■ Stated problem
Write out the records verbatim, beginning with the line containing "Where should I click to: Click" and continuing through the final line of the records. Omit the pictures from your copy.

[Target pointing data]
################
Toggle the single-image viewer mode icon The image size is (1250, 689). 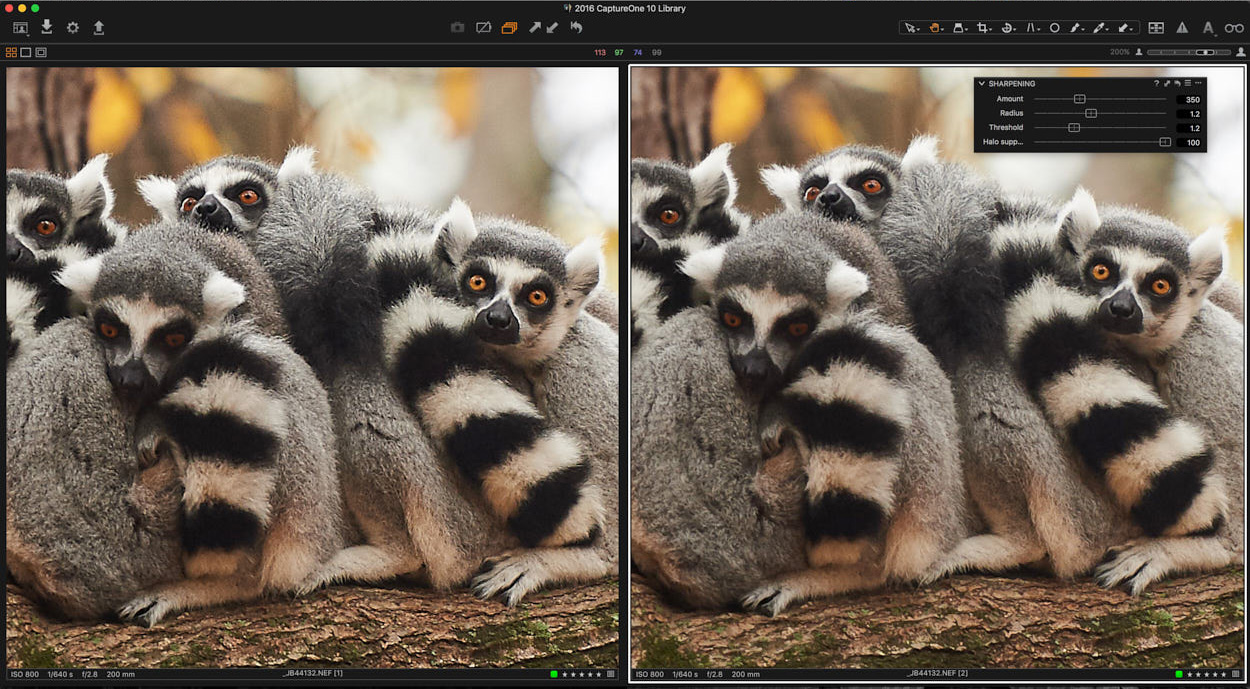[x=26, y=52]
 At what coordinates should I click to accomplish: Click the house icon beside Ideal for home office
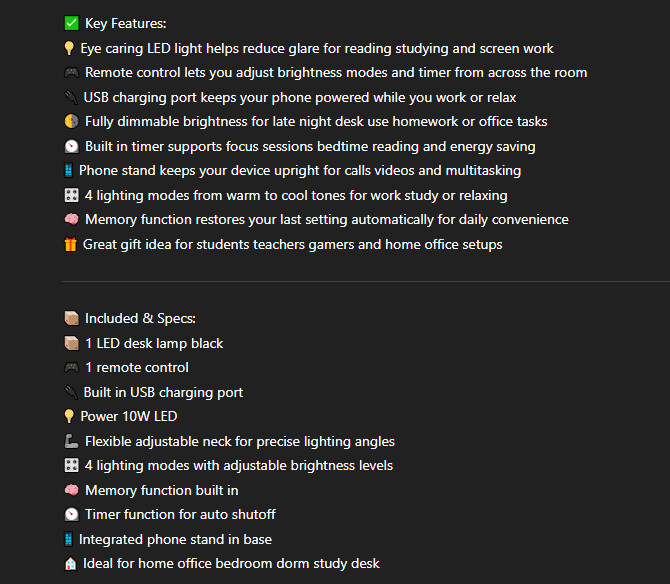70,564
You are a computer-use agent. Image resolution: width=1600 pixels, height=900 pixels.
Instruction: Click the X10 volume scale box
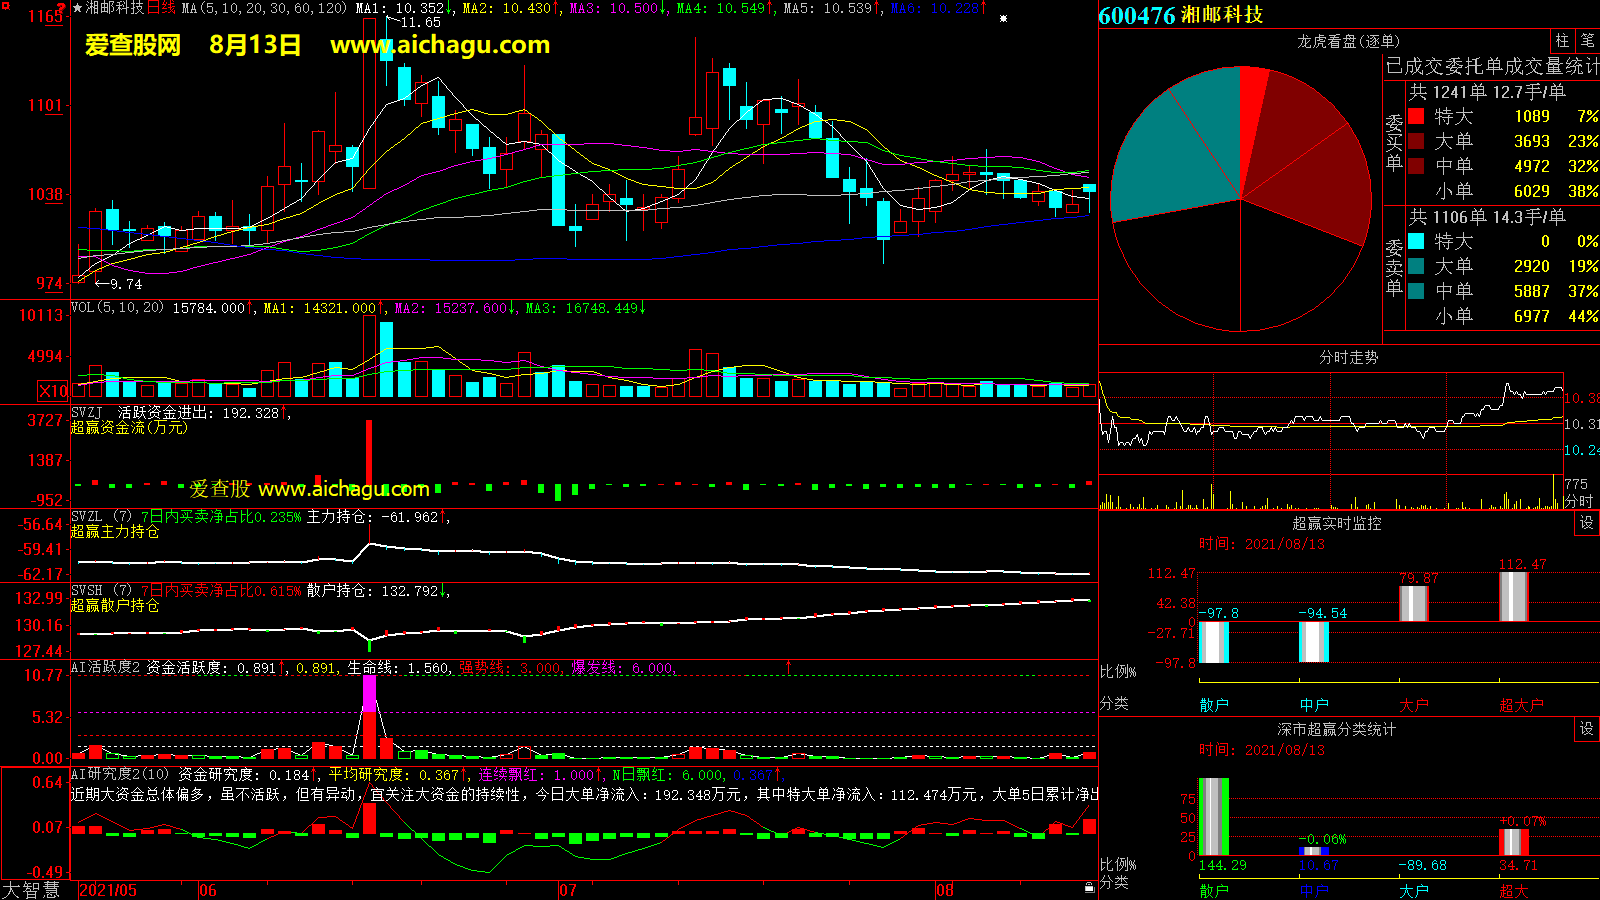point(53,391)
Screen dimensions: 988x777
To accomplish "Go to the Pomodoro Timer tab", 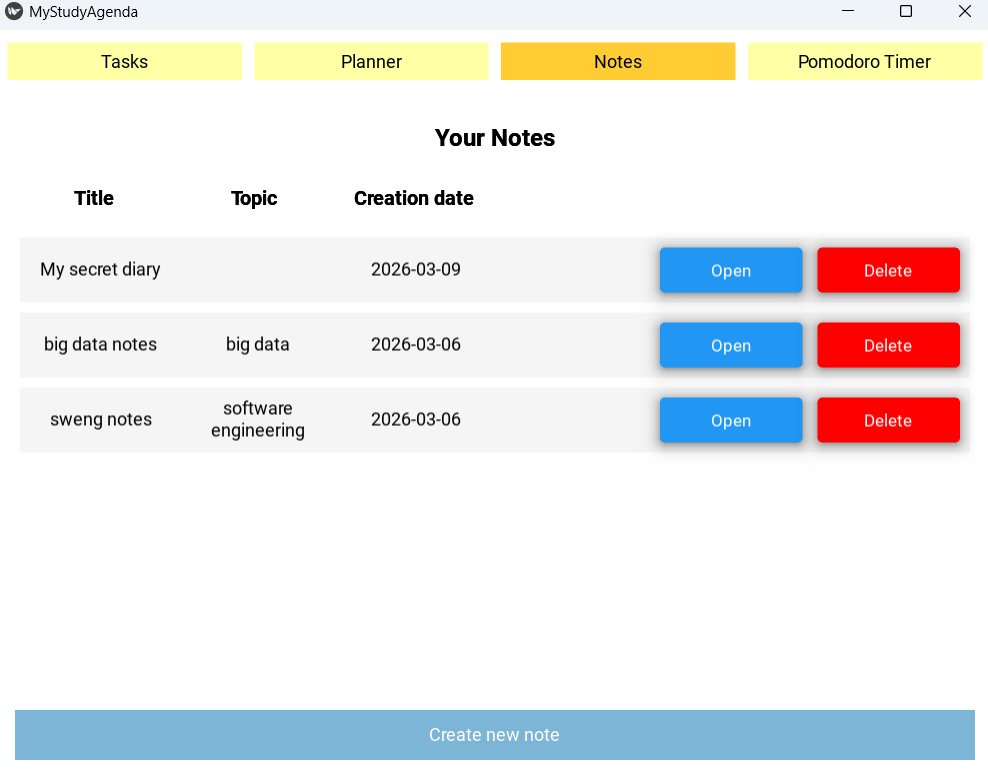I will point(864,61).
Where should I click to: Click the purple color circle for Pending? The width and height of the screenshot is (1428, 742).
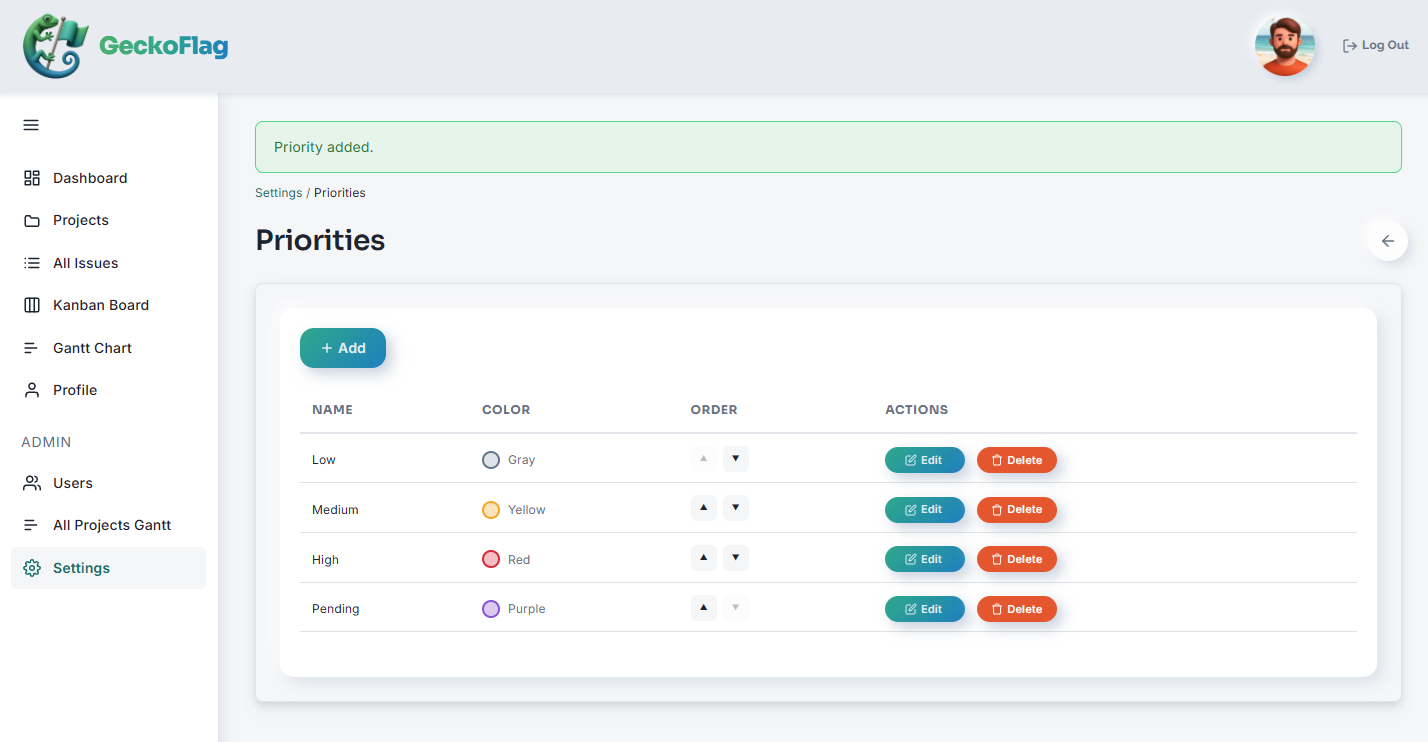(x=491, y=609)
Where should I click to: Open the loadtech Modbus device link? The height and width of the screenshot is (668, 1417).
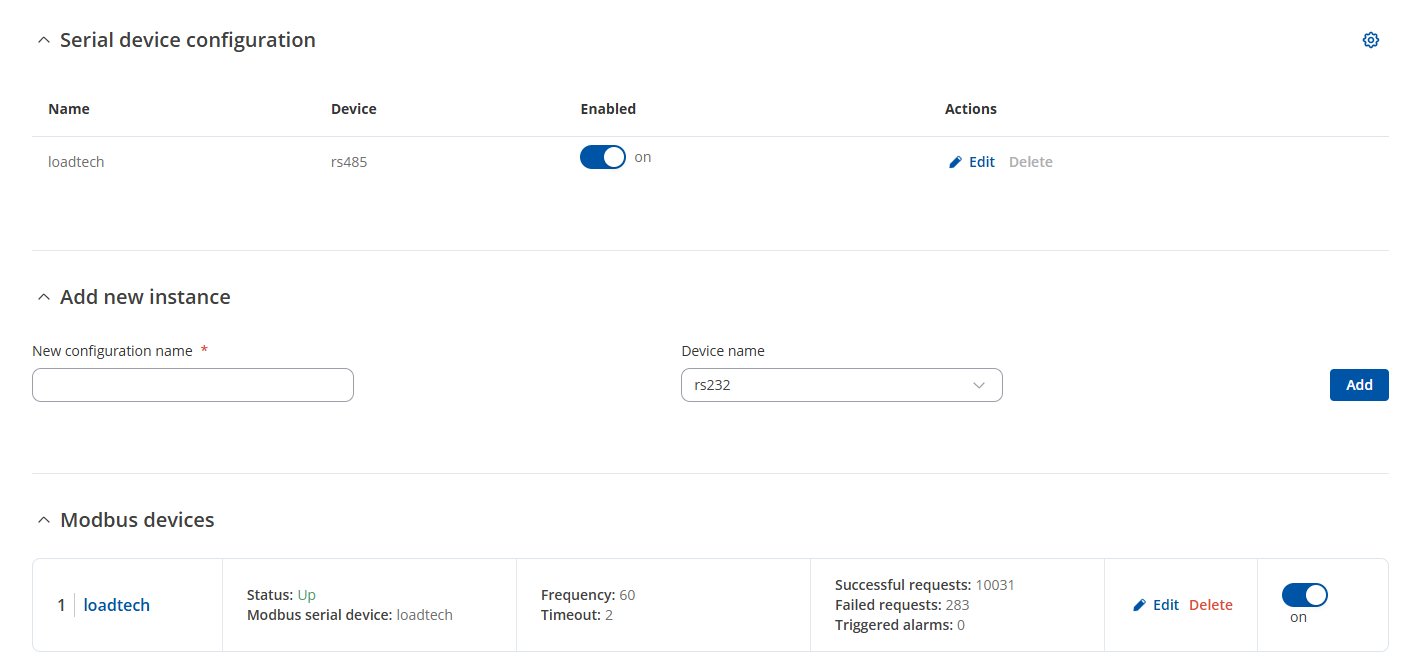click(117, 605)
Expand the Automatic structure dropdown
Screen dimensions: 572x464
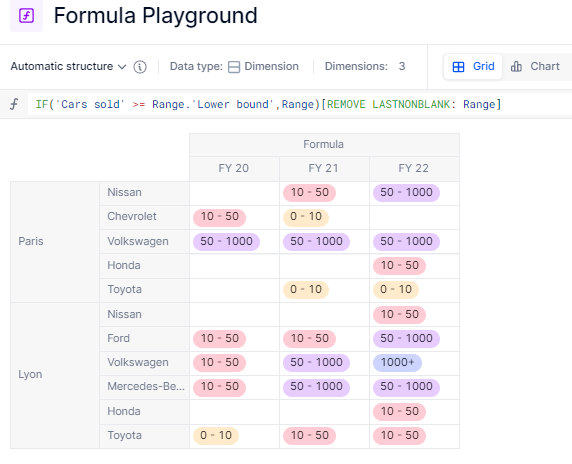[68, 66]
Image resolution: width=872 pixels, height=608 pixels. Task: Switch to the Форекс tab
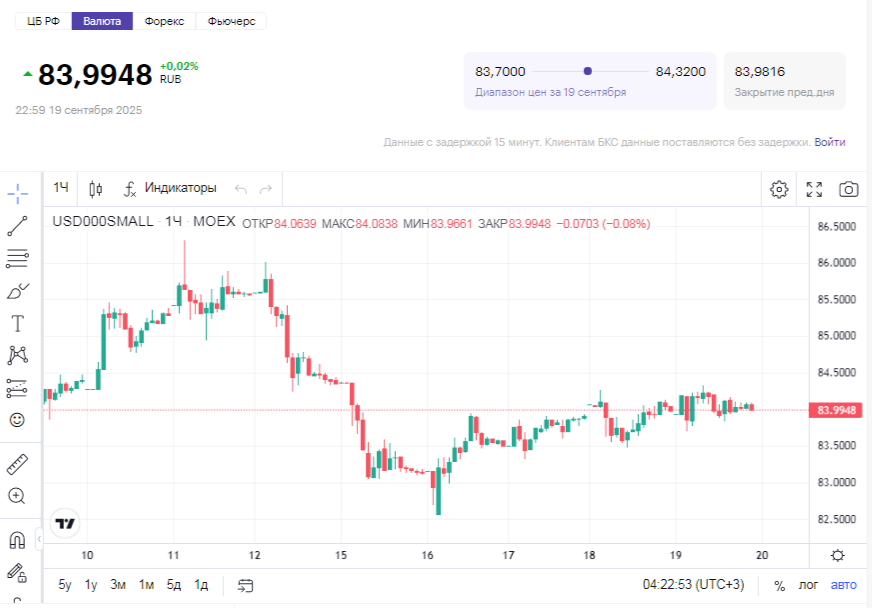[164, 21]
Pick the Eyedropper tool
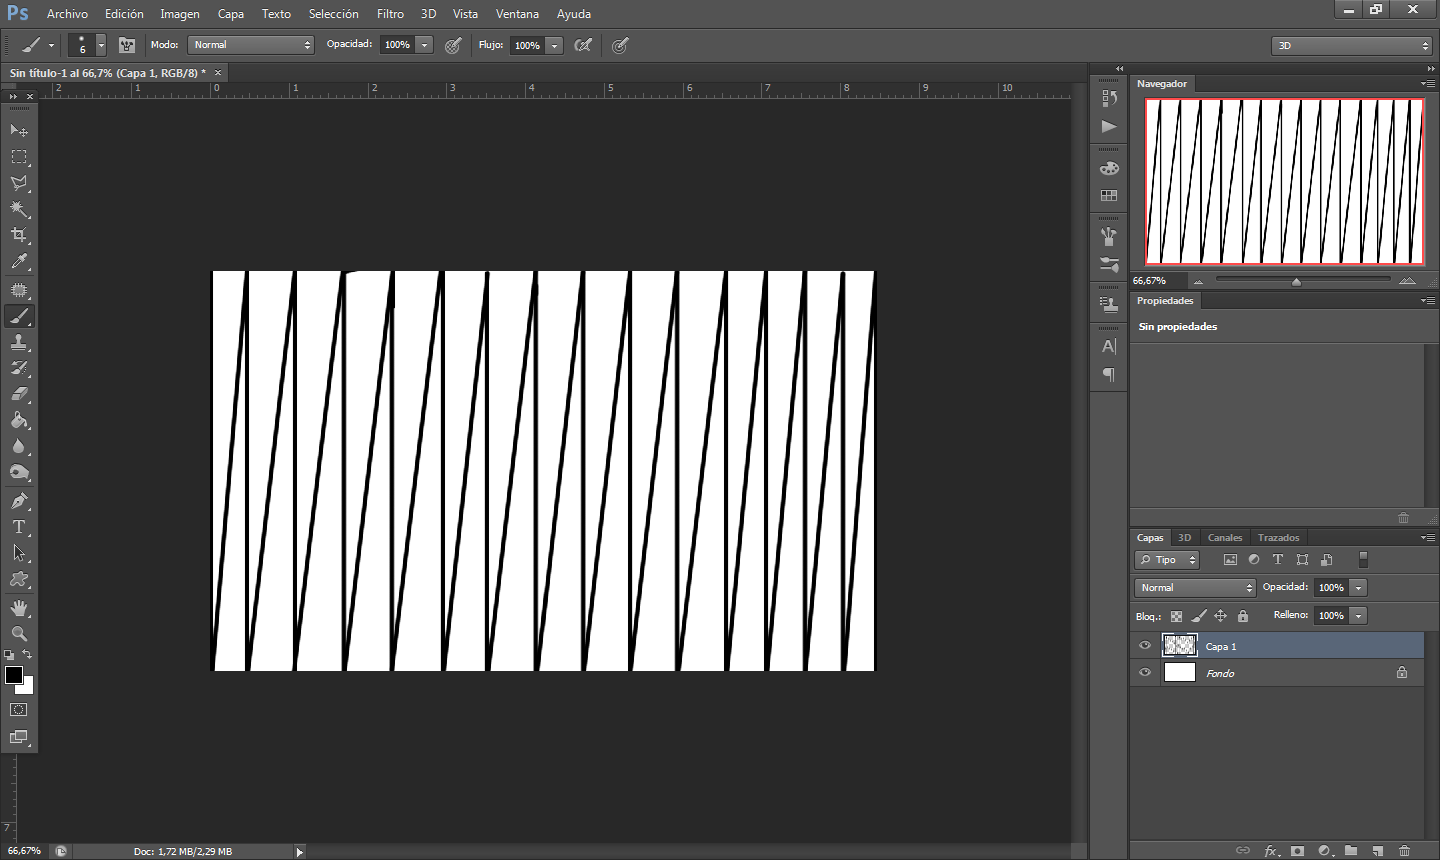This screenshot has height=860, width=1440. coord(19,262)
################
■ Answer for the task
Where should I click to: Click the purple color circle for Pending? The width and height of the screenshot is (1428, 742).
(x=491, y=609)
Where should I click to: Open the loadtech Modbus device link? The height and width of the screenshot is (668, 1417).
click(117, 605)
Expand the Automatic structure dropdown
Screen dimensions: 572x464
[68, 66]
Image resolution: width=872 pixels, height=608 pixels. Task: Switch to the Форекс tab
[164, 21]
Pick the Eyedropper tool
This screenshot has height=860, width=1440. coord(19,262)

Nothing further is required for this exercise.